Task description:
Lay out every line of the rows below as a numbered list, skipping any blank lines. Leave the pictures out of your answer.

Data shown:
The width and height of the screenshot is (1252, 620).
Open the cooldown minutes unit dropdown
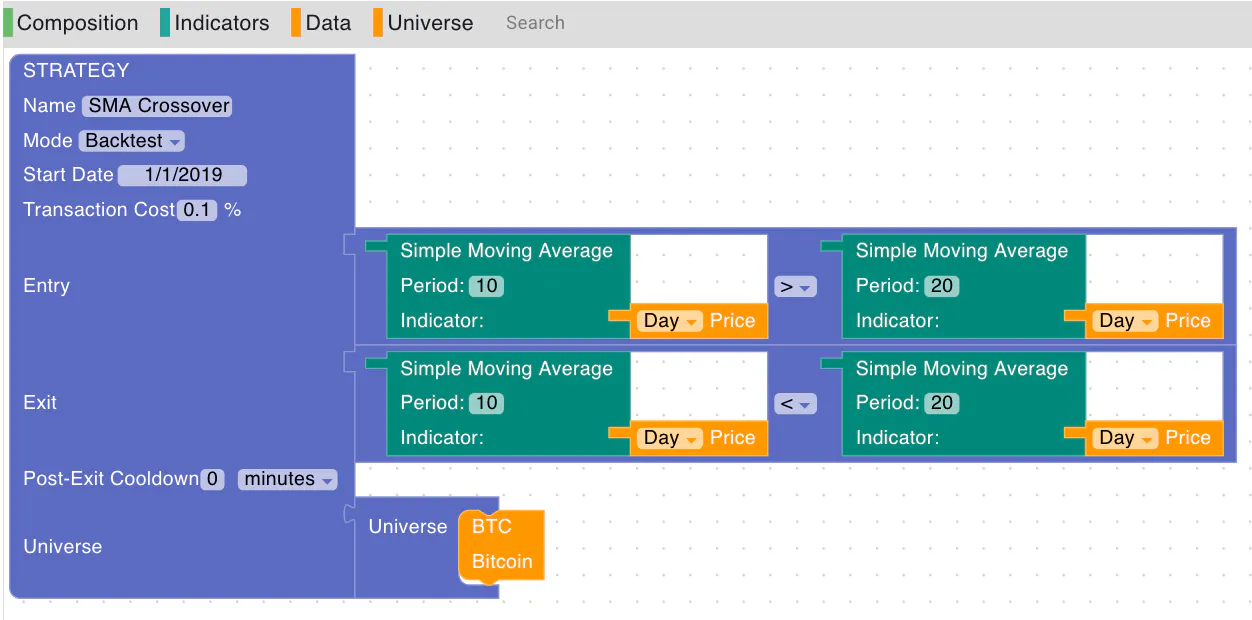click(x=288, y=479)
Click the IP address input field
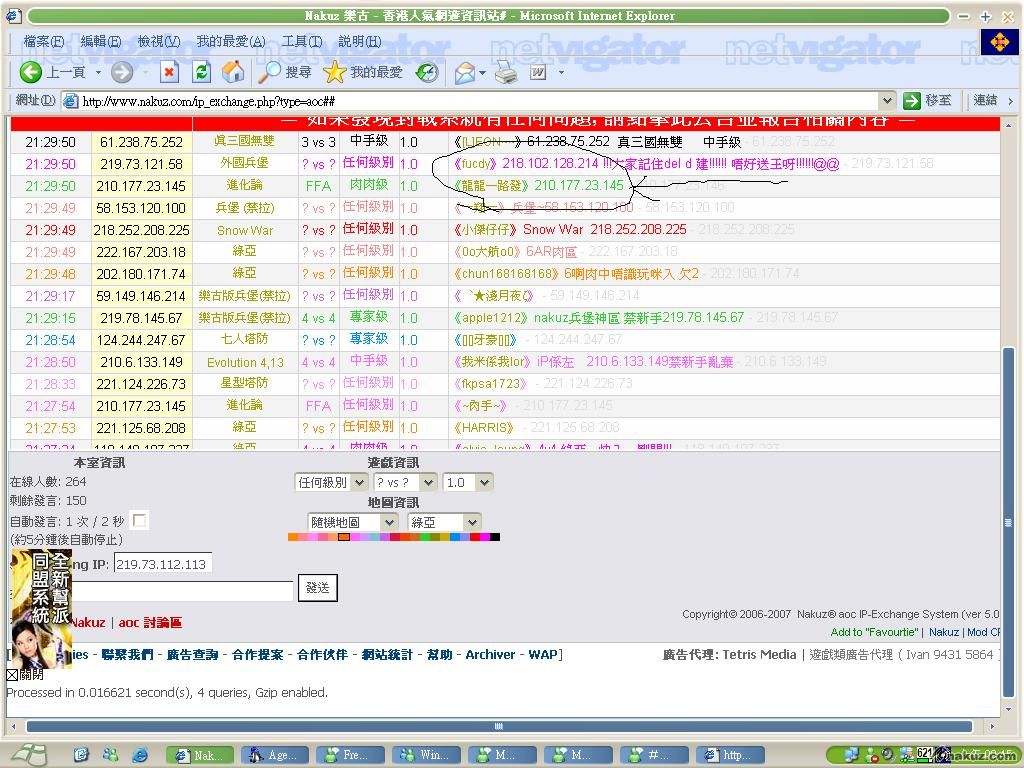This screenshot has width=1024, height=768. 161,564
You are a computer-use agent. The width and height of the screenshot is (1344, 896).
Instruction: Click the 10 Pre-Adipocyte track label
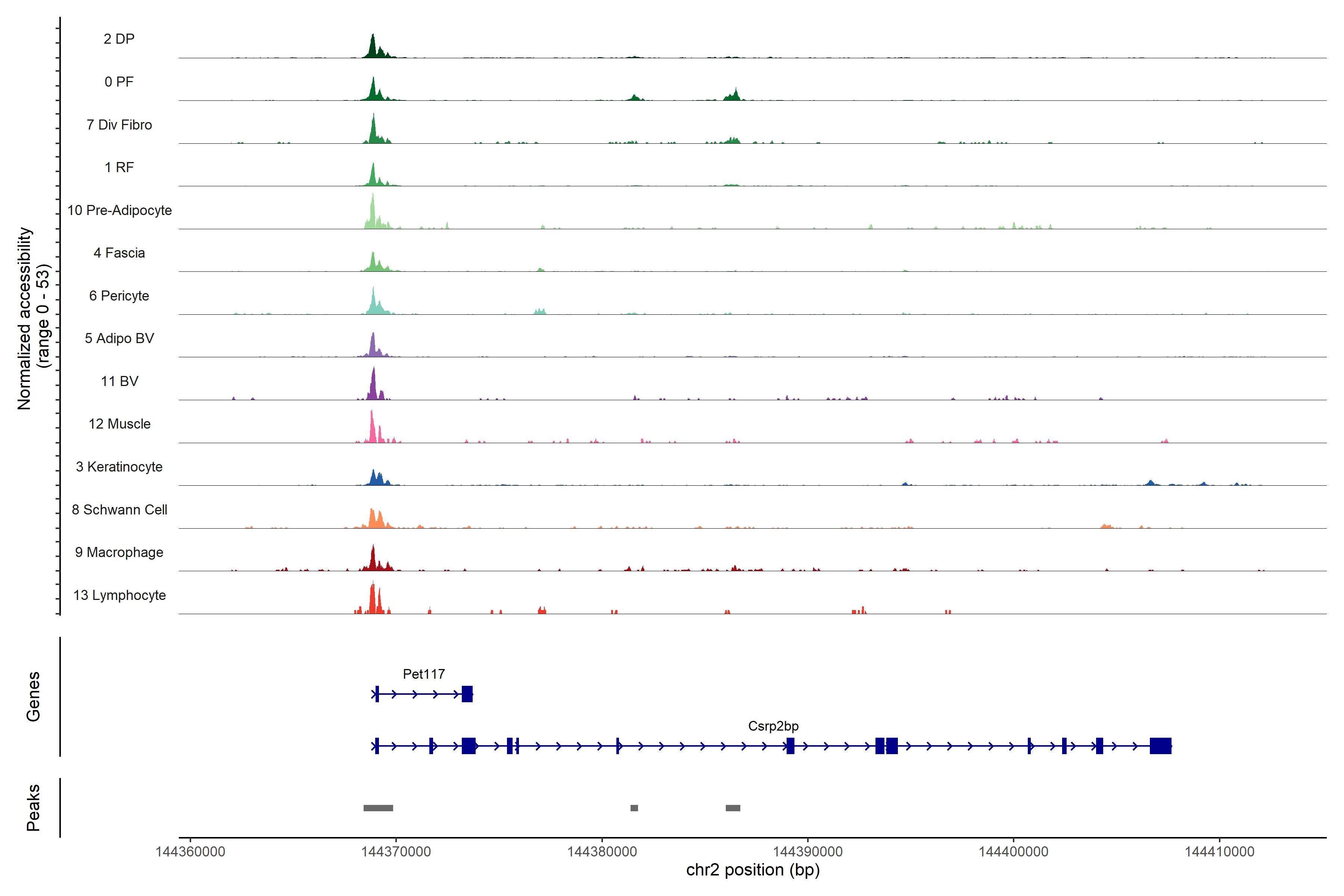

Output for this task:
1. The width and height of the screenshot is (1252, 620).
2. Open the cooldown minutes unit dropdown
3. click(x=288, y=479)
4. Click the IP address input field
5. This screenshot has width=1024, height=768. 161,564
6. You are a computer-use agent. The width and height of the screenshot is (1344, 896).
7. Instruction: Click the 10 Pre-Adipocyte track label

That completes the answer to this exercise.